Pork Chops that aren't dry!

Discussion in 'Pork' started by huntmastershaun, Aug 2, 2014.

  1. So.. I've made pork chops a few times on both a grill and my smoker.. Always dry..

    I tried brining 2 days ago. 2 center cut chops, about 1.5 inches thick, bone in.

    Brine was 2 cups apple juice, 2 tbs salt, 2 tbs brown sugar, 1 tbs cayenne, and a bit of black pepper.

    Brined for 22 hours.

    Put in the Bradley smoker, until internal temp was 153, then removed and sauced.. they were so tender, that I could cut them with a fork.. amazing what the brine did.. juicy as can be.

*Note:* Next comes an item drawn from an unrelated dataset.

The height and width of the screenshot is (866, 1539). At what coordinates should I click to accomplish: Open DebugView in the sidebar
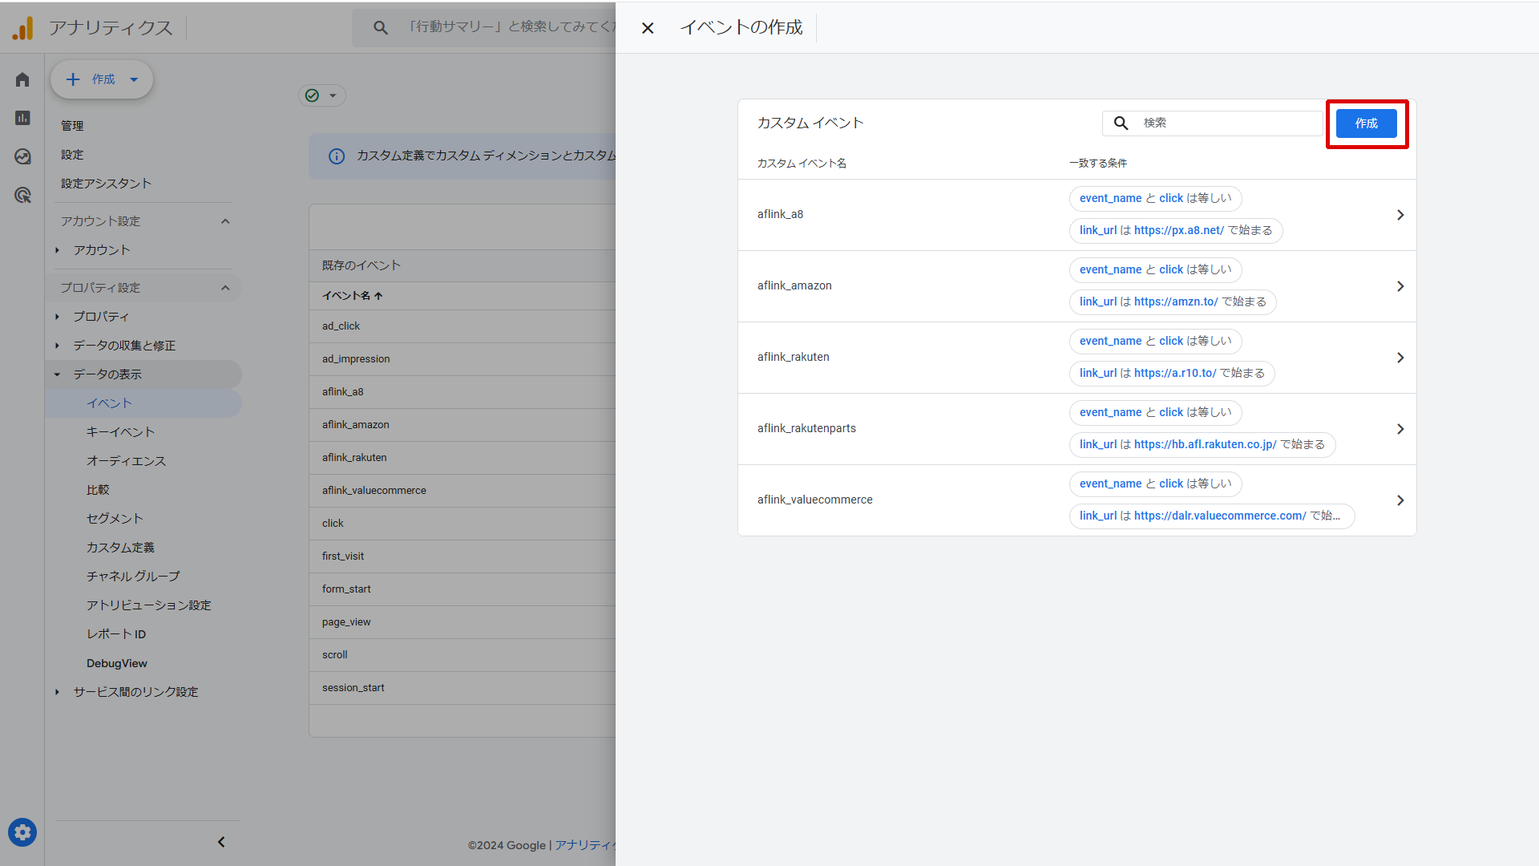pos(117,663)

    Funny thing is.. I hit a small stall at 144 degrees.. these were thick, but I didn't think chops would stall.. about 30 minutes long, then started jumping temp. Cooked at 245 through, 2.5 hours.
  2. Before, with rub

  3. dirtsailor2003

    dirtsailor2003 Smoking Guru OTBS Member

    I can say that if you use indirect heat and take them to the 145 IT you'll get a juicy chop without the brine. If you want another flavor profile then brining is good option but it's not required for a moist juicy chop.
  4. Try pulling them at 145F (new USDA safe temp for pork) and you will never have dry chops.  I don't brine and mine are always juicy and tender whether smoked or grilled.  

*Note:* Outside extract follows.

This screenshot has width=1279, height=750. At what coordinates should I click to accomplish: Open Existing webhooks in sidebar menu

  5. I saw the regs for pork changed to 145, by USDA, but I decided to split the difference. My fiancee freaks out about "is it done" lol

    I'm a sucker for sauce on chops though.. I love sauce.
  6. mdboatbum

    mdboatbum Master of the Pit OTBS Member

    Good job!! I agree on the brine. Yes you can get moist pork chops without a brine, but you'll damn near always get moist chops with a brine. Especially if you're feeding those who recoil I'm horror from pink pork.
  7. Absolutely! When grilling just before they are done I put my medium cast iron skillet on the grill to warm it then put the chops in the skillet remove it put the cover on. The chops continue to cook until just done and are always tender and chin drippin juicy. Most people I see cooking chops look like they are practicing for a job at a crematory. There is a fine line between doneness and door stops when it comes to pork chops or any other white pork.